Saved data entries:
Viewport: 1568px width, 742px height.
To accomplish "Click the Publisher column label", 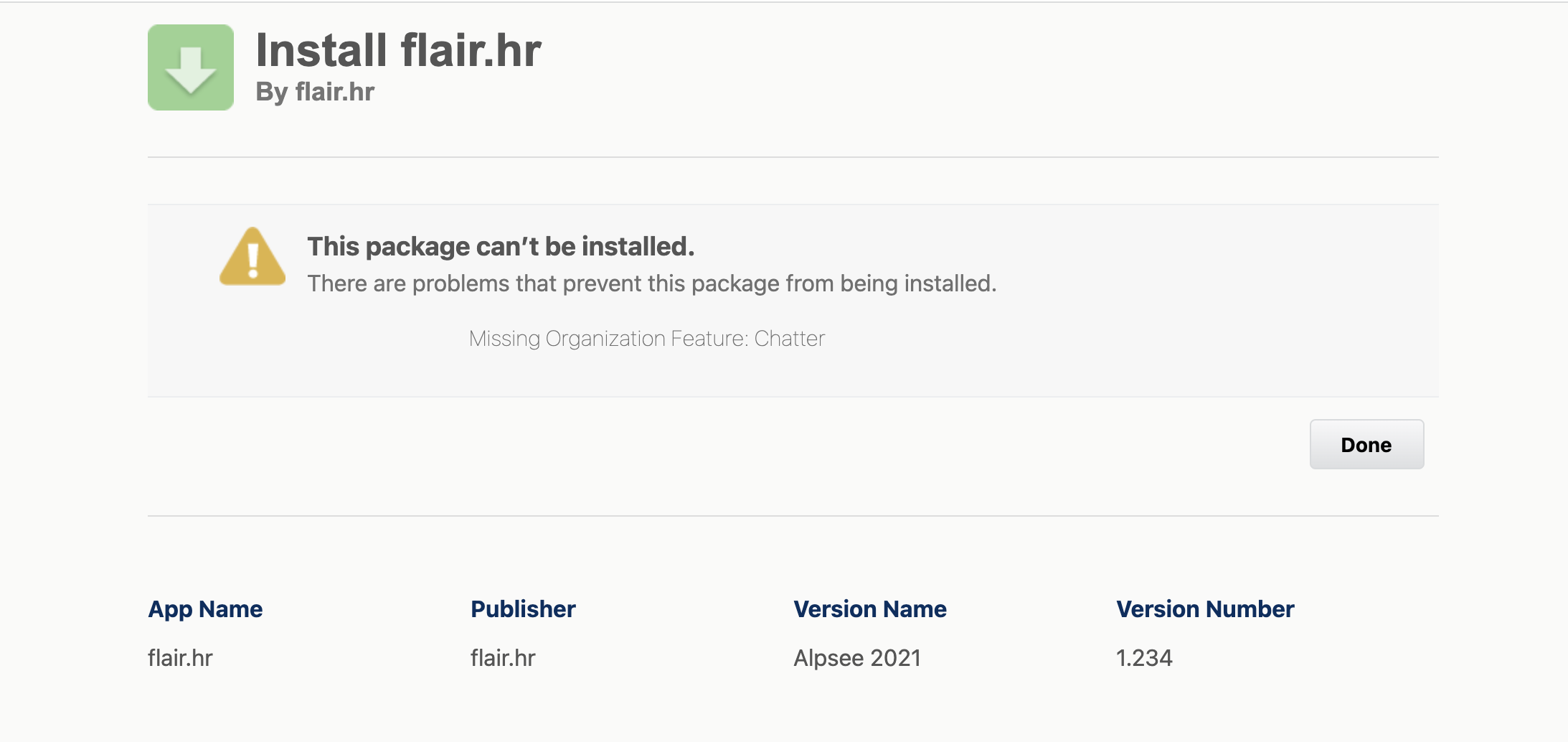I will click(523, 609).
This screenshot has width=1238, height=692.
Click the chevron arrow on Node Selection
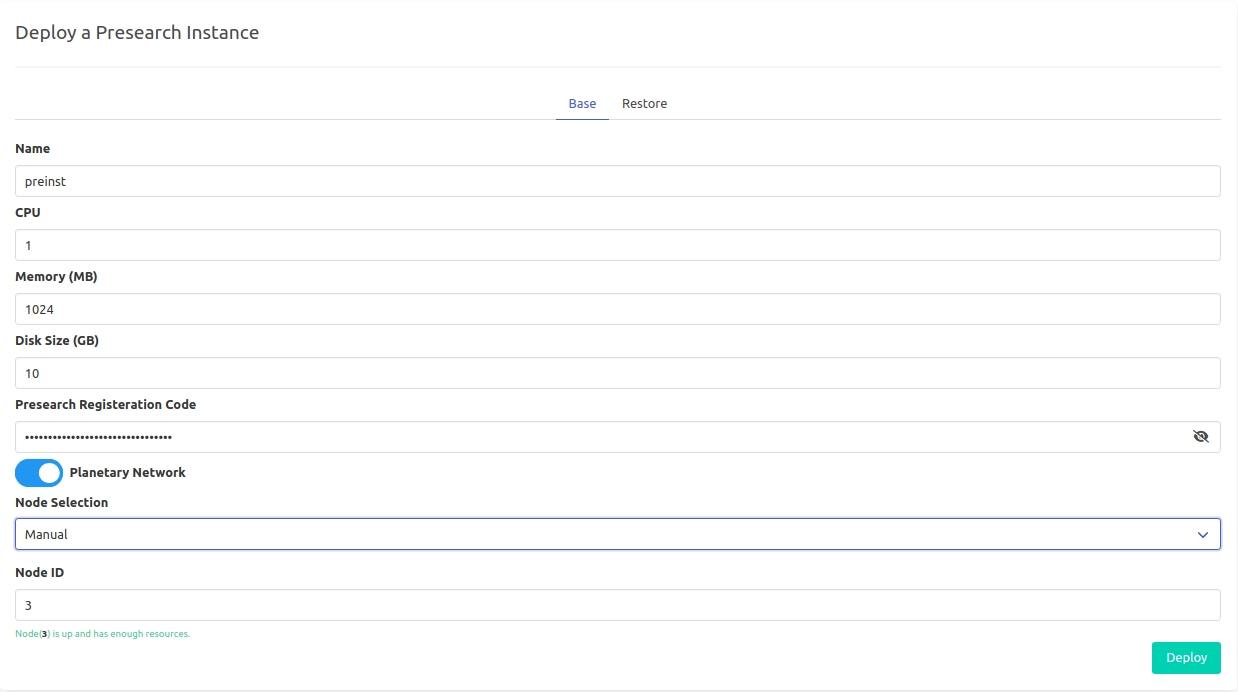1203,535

▸ Task directions: Your reply should consist only of the lines running from the line with "This screenshot has width=1238, height=692." to the end of the entries, both included, copied exactly and without any pictures.

▸ Worked solution:
This screenshot has width=1238, height=692.
Click the chevron arrow on Node Selection
1203,535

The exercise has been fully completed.